■ SOURCE DOCUMENT ■
=== Begin Enclosure ===

[Cython] CEP1000: Native dispatch through callables

Fri Apr 13 14:27:48 CEST 2012

Dag Sverre Seljebotn, 13.04.2012 13:59:
> On 04/13/2012 01:38 PM, Stefan Behnel wrote:
>> Robert Bradshaw, 13.04.2012 12:17:
>>> On Fri, Apr 13, 2012 at 1:52 AM, Dag Sverre Seljebotn wrote:
>>>> On 04/13/2012 01:38 AM, Robert Bradshaw wrote:
>>>>> Minor nit: I don't think should_dereference is worth branching on, if
>>>>> one wants to save the allocation one can still use a variable-sized
>>>>> type and point to oneself. Yes, that's an extra dereference, but the
>>>>> memory is already likely close and it greatly simplifies the logic.
>>>>> But I could be wrong here.
>>>>
>>>>
>>>> Those minor nits are exactly what I seek; since Travis will have the first
>>>> implementation in numba<->SciPy, I just want to make sure that what he
>>>> does will work efficiently work Cython.
>>>
>>> I have to admit building/invoking these var-arg-sized __nativecall__
>>> records seems painful. Here's another suggestion:
>>>
>>> struct {
>>>      void* pointer;
>>>      size_t signature; // compressed binary representation, 95% coverage
> 
> Once you start passing around functions that take memory view slices as
> arguments, that 95% estimate will be off I think.

Yes, I really think it makes sense to keeps IDs unique only over the
runtime of the application. (Note that using ssize_t instead of size_t
would allow setting the ID to -1 to disable signature matching, in case
that's ever needed.)

>>>      char* long_signature; // used if signature is not representable in
>>> a size_t, as indicated by signature = 0
>>> } record;
>>>
>>> These char* could optionally be allocated at the end of the record*
>>> for optimal locality. We could even dispense with the binary
>>> signature, but having that option allows us to avoid strcmp for stuff
>>> like d)d and ffi)f.
>>
>> Assuming we use literals and a const char* for the signature, the C
>> compiler would cut down the number of signature strings automatically for
>> us. And a pointer comparison is the same as a size_t comparison.
> 
> I'll go one further: Intern Python bytes objects. It's just a PyObject*,
> but it's *required* (or just strongly encouraged) to have gone through
> 
> sig = sys.modules['_nativecall']['interned_db'].setdefault(sig, sig)

=== End Enclosure ===

■ DATASET EXTRACT ■

=== Begin Enclosure ===

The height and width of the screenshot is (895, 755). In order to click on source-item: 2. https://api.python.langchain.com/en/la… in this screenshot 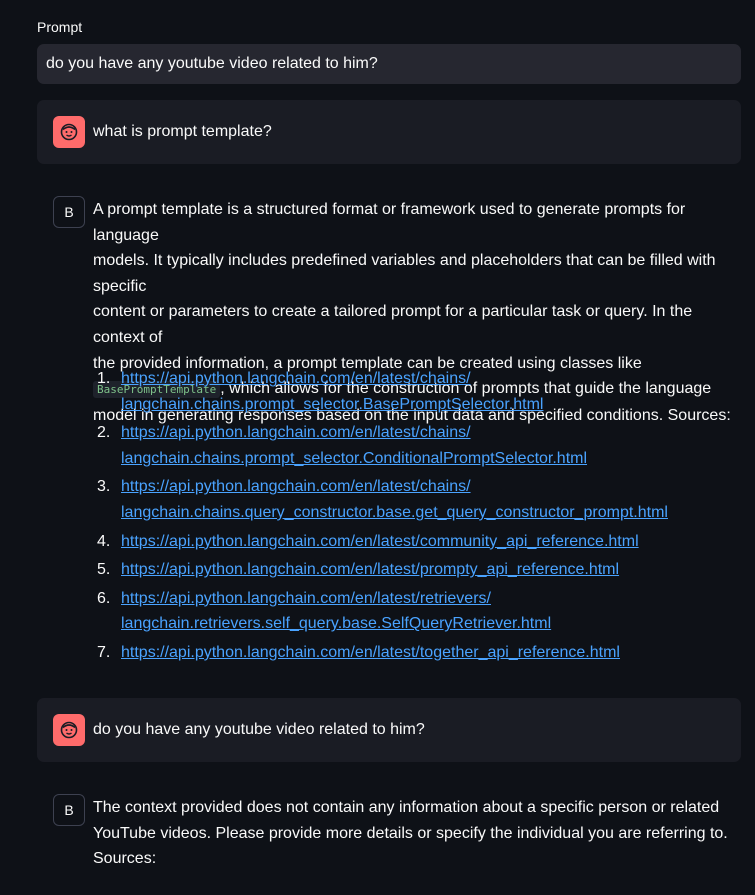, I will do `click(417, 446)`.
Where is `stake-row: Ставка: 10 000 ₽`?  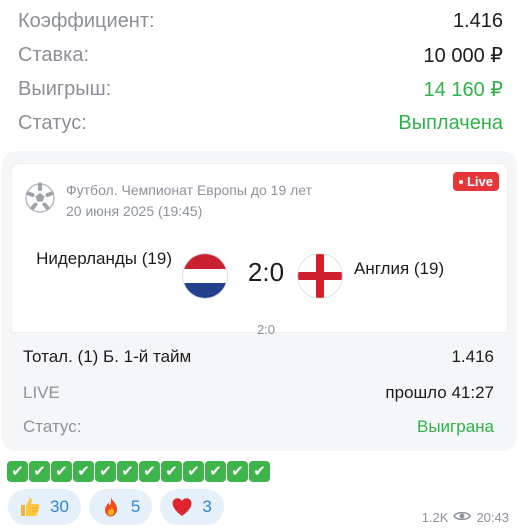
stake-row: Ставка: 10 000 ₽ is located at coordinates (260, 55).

=== End Enclosure ===
=== Begin Enclosure ===

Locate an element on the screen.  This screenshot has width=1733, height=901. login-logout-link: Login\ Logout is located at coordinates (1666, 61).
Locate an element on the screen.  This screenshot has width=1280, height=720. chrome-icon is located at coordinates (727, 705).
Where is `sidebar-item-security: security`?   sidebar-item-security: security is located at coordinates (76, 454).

=== End Enclosure ===
=== Begin Enclosure ===

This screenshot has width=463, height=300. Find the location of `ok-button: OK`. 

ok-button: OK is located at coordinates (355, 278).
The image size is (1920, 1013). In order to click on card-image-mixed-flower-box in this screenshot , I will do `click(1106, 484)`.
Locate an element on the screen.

=== End Enclosure ===

Pick up the Cython mailing-list thread about native dispatch through callables where it stops, and keep the discussion going.

■ RESPONSE BELOW ■
> 
> Obviously in a PEP you'd have a C-API function for such interning
> (completely standalone utility). Performance of interning operation itself
> doesn't matter...
> 
> Unless CPython has interning features itself, like in Java? Was that
> present back in the day and then ripped out?

AFAIR, it always had to be done explicitly and is only available for
unicode objects in Py3 (and only for bytes objects in Py2). The CPython
parser also does it for identifiers, but it's not done automatically for
anything else. It's also not cheap to do - it would require a weakref dict
to accommodate for the temporary allocation of large strings, and weak
references have a certain overhead.

In any case, this is an entirely different use case that should be handled
differently from normal string interning.

> Requiring interning is somewhat less elegant in one way, but it makes a lot
> of other stuff much simpler.
> 
> That gives us
> 
> struct {
>     void *pointer;
>     PyBytesObject *signature;
> } record;
> 
> and then you allocate a NULL-terminated arrays of these for all the overloads.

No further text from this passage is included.